WRITTEN PROBLEM 1 ->
From the Supreme Court case summaries, extract the passage between "The foreign company" and "the tribunal's view.", inclusive.
WRITTEN PROBLEM 2 ->
Using the Supreme Court case summaries, mark each statement yes or no, and quote the words that decide it. (a) The foreign company declared the rig's value as $32.78 million. (b) The high court held that the machine should be classified as "computer and component parts". (c) The Bhuna Mills dispute was remitted to the Income Tax Appellate Tribunal in Mumbai.
WRITTEN PROBLEM 3 ->
Continue the Supreme Court case summaries from the point where they end.

>> begin READING TEXT

The foreign company had entered into an agreement with ONGC for leasing a jack-up rig for oil exploitation off the Indian coast. When it entered the territorial waters, the value of the rig was declared as $17,628,690.
 
After an investigation by the Customs Department, the commissioner held that the value was in fact $32.78 million. He ordered the confiscation of the rig, imposed a fine and penalty in view of alleged suppression of facts and misdeclaration of value.
 
However, on appeal by the company, the tribunal held that the computation done by the commissioner was not correct and set aside the duty and penalty. The Customs Department came on appeal to the Supreme Court, which upheld the tribunal's view.
 
'It's a register, not a computer'
 
The Supreme Court last week set aside the judgment of the Bombay High Court in the State of Maharashtra vs Bradma of India Ltd case and ruled that the electronic cash registers the company manufactured was liable to a higher sales tax in the state.
 
The dispute was whether the machine was a mere electronic cash register or whether it was a computer as it had many additional features like stock analysis and item-wise analysis.
 
The revenue authorities maintained that it was a cash register. This view was accepted by the Sales Tax Department. However, the high court held that the machine should be classified as "computer and component parts". The state government appealed to the Supreme Court which agreed with the revenue authorities.
 
Bhuna Mills case sent to tax tribunal
 
The Supreme Court has remitted to the Income Tax Appellate Tribunal, Delhi, a dispute over deduction of interest on payment of debts for assessment of income tax in Bhuna Cooperative Sugar Mills vs Commissioner of Income Tax.
 
The company had showed losses during the two relevant years and declared Rs 1.5 crore as interest accrued on dues to its creditors. The amount had been debited from the profit and loss account.

>> end READING TEXT
>> begin ENTRIES PROVIDED

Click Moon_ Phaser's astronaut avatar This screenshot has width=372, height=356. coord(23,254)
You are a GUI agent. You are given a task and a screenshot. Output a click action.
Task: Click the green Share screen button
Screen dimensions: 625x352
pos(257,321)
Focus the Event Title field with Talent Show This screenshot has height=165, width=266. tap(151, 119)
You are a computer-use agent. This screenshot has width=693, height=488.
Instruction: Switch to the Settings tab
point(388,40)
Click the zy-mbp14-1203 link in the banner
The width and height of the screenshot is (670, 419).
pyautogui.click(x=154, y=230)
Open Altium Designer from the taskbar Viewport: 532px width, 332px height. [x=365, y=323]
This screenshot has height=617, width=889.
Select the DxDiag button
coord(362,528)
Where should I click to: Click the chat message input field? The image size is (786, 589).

>> end ENTRIES PROVIDED

REPLY 1 ->
The foreign company had entered into an agreement with ONGC for leasing a jack-up rig for oil exploitation off the Indian coast. When it entered the territorial waters, the value of the rig was declared as $17,628,690.
 
After an investigation by the Customs Department, the commissioner held that the value was in fact $32.78 million. He ordered the confiscation of the rig, imposed a fine and penalty in view of alleged suppression of facts and misdeclaration of value.
 
However, on appeal by the company, the tribunal held that the computation done by the commissioner was not correct and set aside the duty and penalty. The Customs Department came on appeal to the Supreme Court, which upheld the tribunal's view.

REPLY 2 ->
(a) No: "the value of the rig was declared as $17,628,690."
(b) Yes: "the high court held that the machine should be classified as "computer and component parts"."
(c) No: "remitted to the Income Tax Appellate Tribunal, Delhi"

REPLY 3 ->
The tax authorities disallowed the deduction. The firm asserted that it was entitled to deduction of interest payable on loans taken by it from bodies other than the financial institutions as provided under Section 43B(d) of the IT Act.
 
Since the appellate authorities and the Punjab and Haryana High Court rejected this view, the Supreme Court asked the tribunal to review the factual details and decide the issue once again.
 
Irregular regularisation
 
When a worker is appointed for a particular scheme, he does not derive any legal right to be regularised in the service after the project has been completed, the Supreme Court has held in the Dhampur Sugar Mills Ltd vs Bhola Singh case.
 
The completion of 240 days of continuous service in a year may not by itself be a ground for directing regularisation under the Industrial Disputes Act.
 
In this case, a large number of persons were recruited as trainees and apprentices in a Uttar Pradesh government scheme. After the completion of the project, their services were terminated. A dispute arose over the issue and the labour court upheld their termination.
 
On appeal, the Allahabad High Court held that the termination amounted to unfair trade practice. The Supreme Court overruled the high court view and ruled that the termination of services became co-terminus with the scheme and the workers cannot be ordered to be reinstated.